I think that’s the thing about perspective. We do our best. We see the world and, if we’re trying to be better people, we genuinely try to see that world in a light that is different than our normal one. Maybe even a little uncomfortable, because while having perspective is key, it can also show us things about ourselves that maybe we’re not keen on acknowledging.
I am late again with my post. And it’s because I took week 28 as a time to be with my family. Not my triangle of Liv and Old Man River–or not just—but my entire family. If you know me, you know this is something I rarely do. God, I love them all, but the noise we can create…it’s chaos in its purest form.

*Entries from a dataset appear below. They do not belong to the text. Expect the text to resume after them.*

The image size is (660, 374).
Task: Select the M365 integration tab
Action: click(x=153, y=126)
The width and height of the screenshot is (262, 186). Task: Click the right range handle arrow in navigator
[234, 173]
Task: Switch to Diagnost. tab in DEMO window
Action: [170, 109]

Also, we’re a demanding bunch of assholes who all want what we want when we want it…so making decisions is suuuper fun:)
But this time, my perspective was different…honestly, I thought about scrapping the rest of my blogs for the year because anything I have to experience or say feels trivial, silly, even, when Blakely Grace is still fighting in a way that no seven-year-old should have to. And it is a little trivial, because not all of life is extreme. Most of life, if we’re lucky, is just living. It’s moving from one place to the next, one experience to the next. It’s living in a tent and seeing elk in the morning, begging your husband to make a fire because fuck does Montana get cold at night. And it’s watching your daughter tell you repeatedly that she does not get tired in the middle of the day, when your entire family can tell she is .5 away from falling face down in her pizza.
And it’s thinking of your friend nonstop. It’s thinking of the little girl you love like your own, and praying to any deity or goddess or moon or star that her life comes back to her—and hoping those good thoughts impact the universe. It’s seeing her face, her recovery, in everything you do, and even though that’s never the perspective you wanted, you have it. And so you hug everyone tighter, and when you throw a rock into the river, you pray for Blakely. When you see a gathering of eagles over the Snake, you think of Blakely.

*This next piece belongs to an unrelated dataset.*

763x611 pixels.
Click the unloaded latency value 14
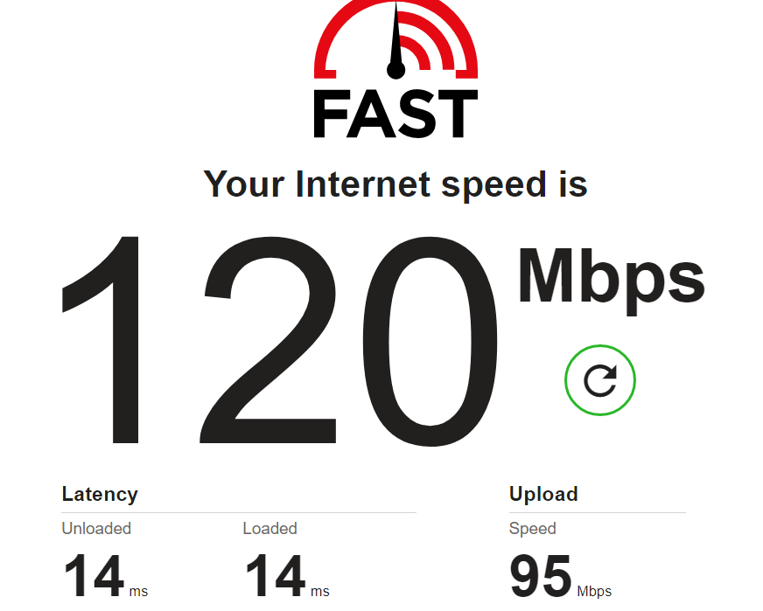point(94,576)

And when you’ve had so much freaking family time, and you hear the man in Yellowstone say to his kids, “I don’t care. I. Do. Not. Care.”, and you think, You and me both, buddy, you think of Blakely’s mama, of her daddy and aunties and grandparents, and you think of how they can’t wait to be able to argue with her again, or hear her little voice say something ridiculous, or her little face dawn that sassy frown that tells you you’re an idiot without actually telling you you’re an idiot.
And then you argue with your kid, knowing that she’ll stomp off and it will all be okay.
My perspective has changed. Blakely, it’s yet another thing you’ve given me: patience, and the understanding that we embrace the mundane, difficult, ridiculous parts of life, so when the unexpected and truly awful happens, we have the foundation to move forward.
We have to keep living, even when our hearts are breaking because we're helpless to help, to change what has been done. But we can be conscious of how we are living, of who we are thinking of and what love and kindness and understanding we put into the universe.
I am late with week 28--eventually, I’ll be here with week 29. Until then, #BGStrong.
Hug your family, and live in the mundane and the exciting with equal fervor.